In the records below, find the line holding "Viewport: 1176px width, 1023px"; copy it and every line after it to the end, omitting all images.

Pixel coordinate grounding data:

:::

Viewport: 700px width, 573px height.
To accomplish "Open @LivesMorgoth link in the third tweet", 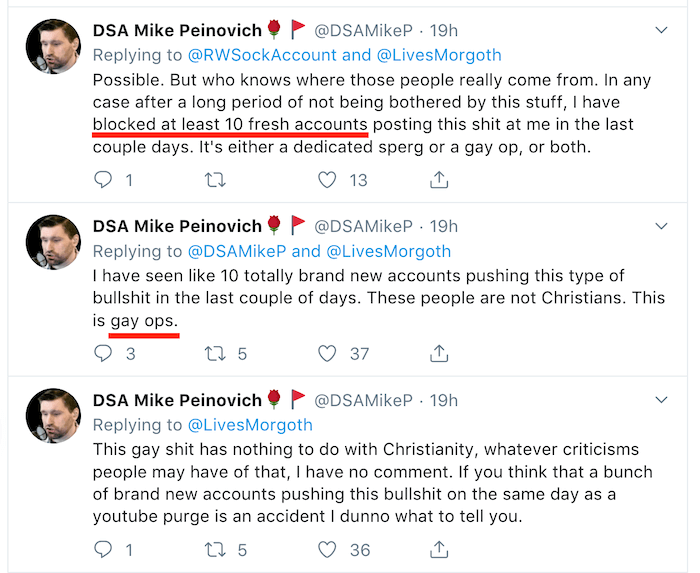I will (x=249, y=425).
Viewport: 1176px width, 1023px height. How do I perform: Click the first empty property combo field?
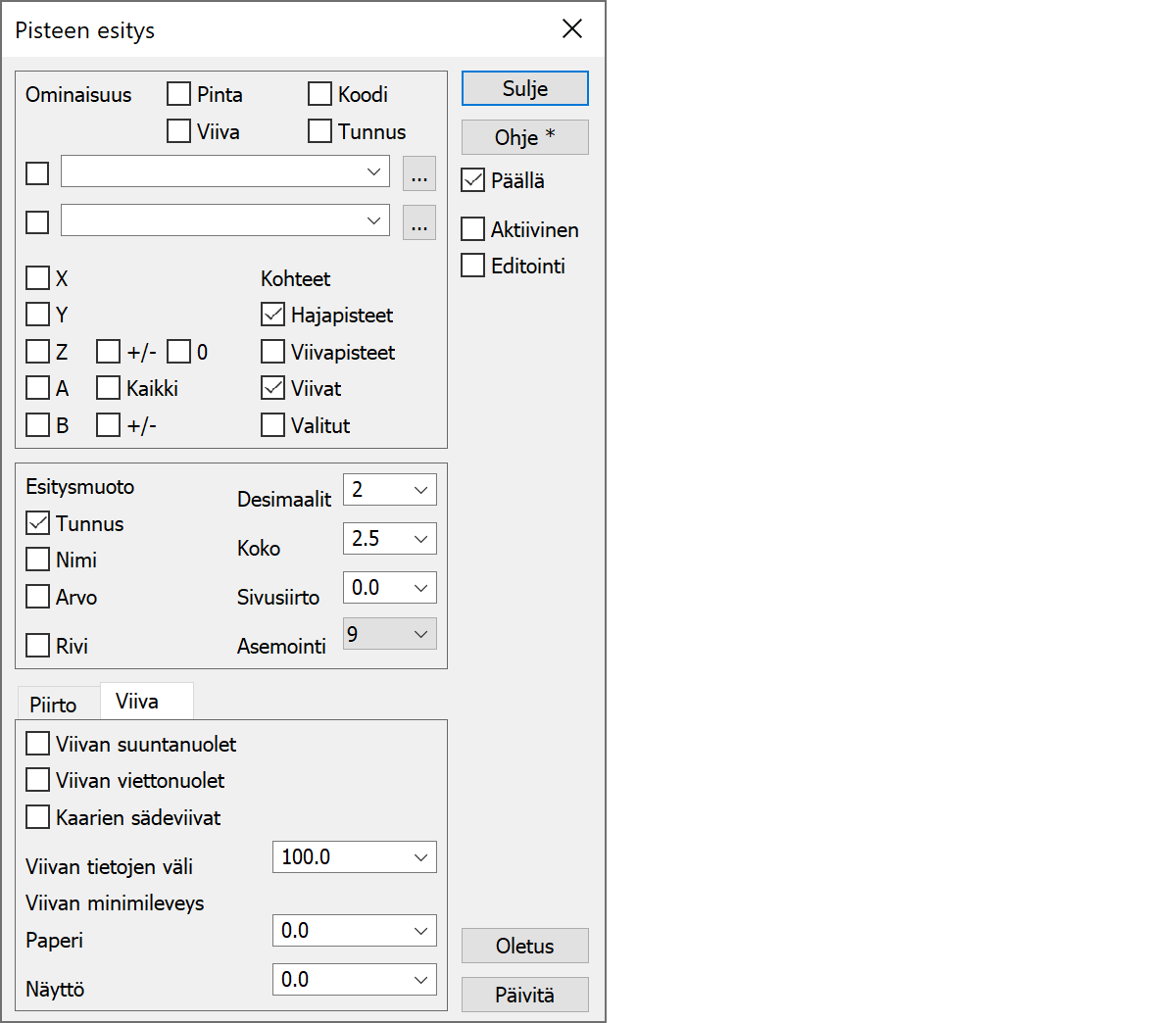coord(214,171)
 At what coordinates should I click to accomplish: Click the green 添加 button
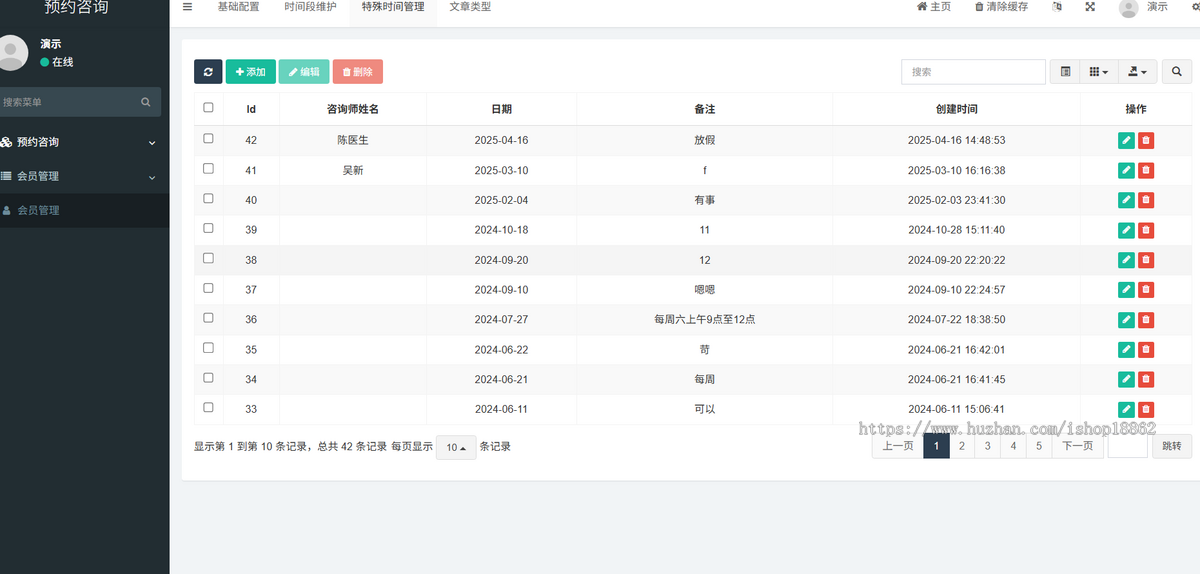[x=250, y=72]
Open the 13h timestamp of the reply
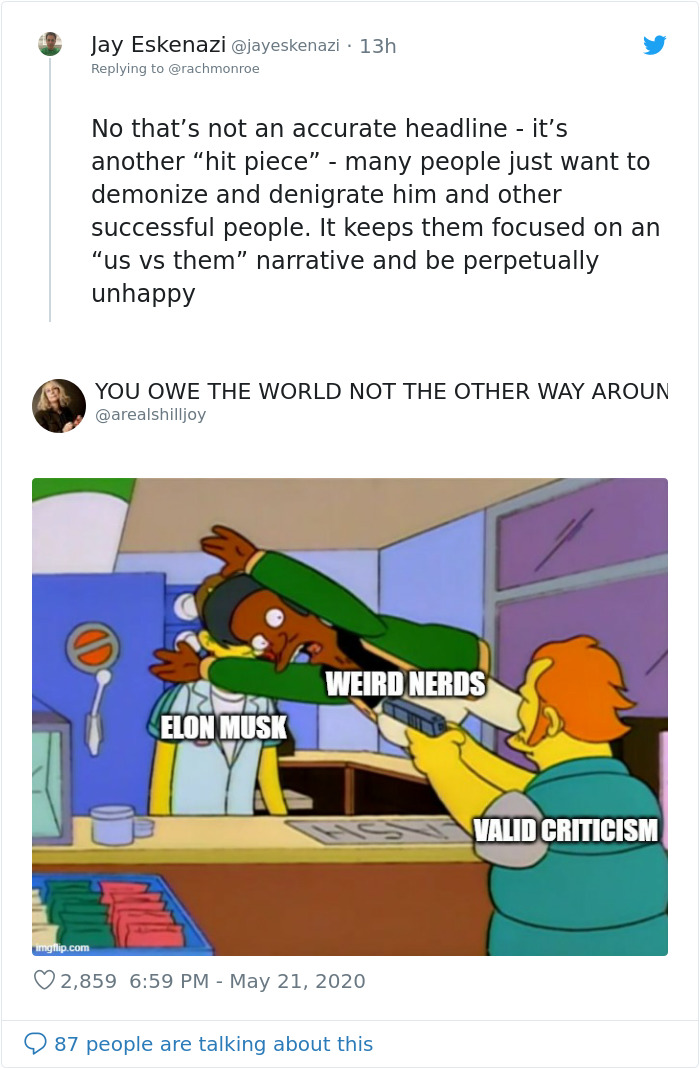700x1069 pixels. click(x=378, y=46)
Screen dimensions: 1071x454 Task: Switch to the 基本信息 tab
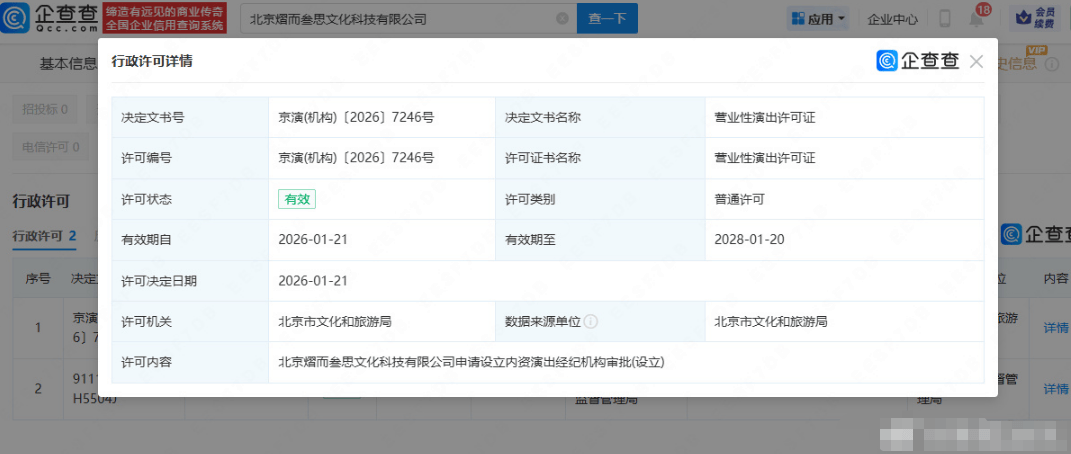(x=68, y=64)
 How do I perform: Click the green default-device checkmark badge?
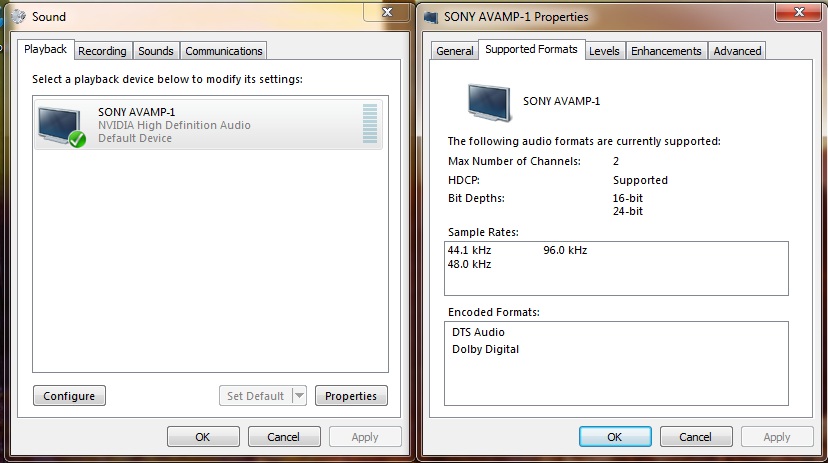click(77, 139)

:::

Expected answer:
Viewport: 1176px width, 1023px height. How do I perform: Click the first empty property combo field?
coord(214,171)
 At what coordinates should I click to accomplish: Click the green 添加 button
[x=250, y=72]
Open the 13h timestamp of the reply
700x1069 pixels. click(x=378, y=46)
Screen dimensions: 1071x454 Task: Switch to the 基本信息 tab
(x=68, y=64)
 How do I perform: Click the green default-device checkmark badge?
click(77, 139)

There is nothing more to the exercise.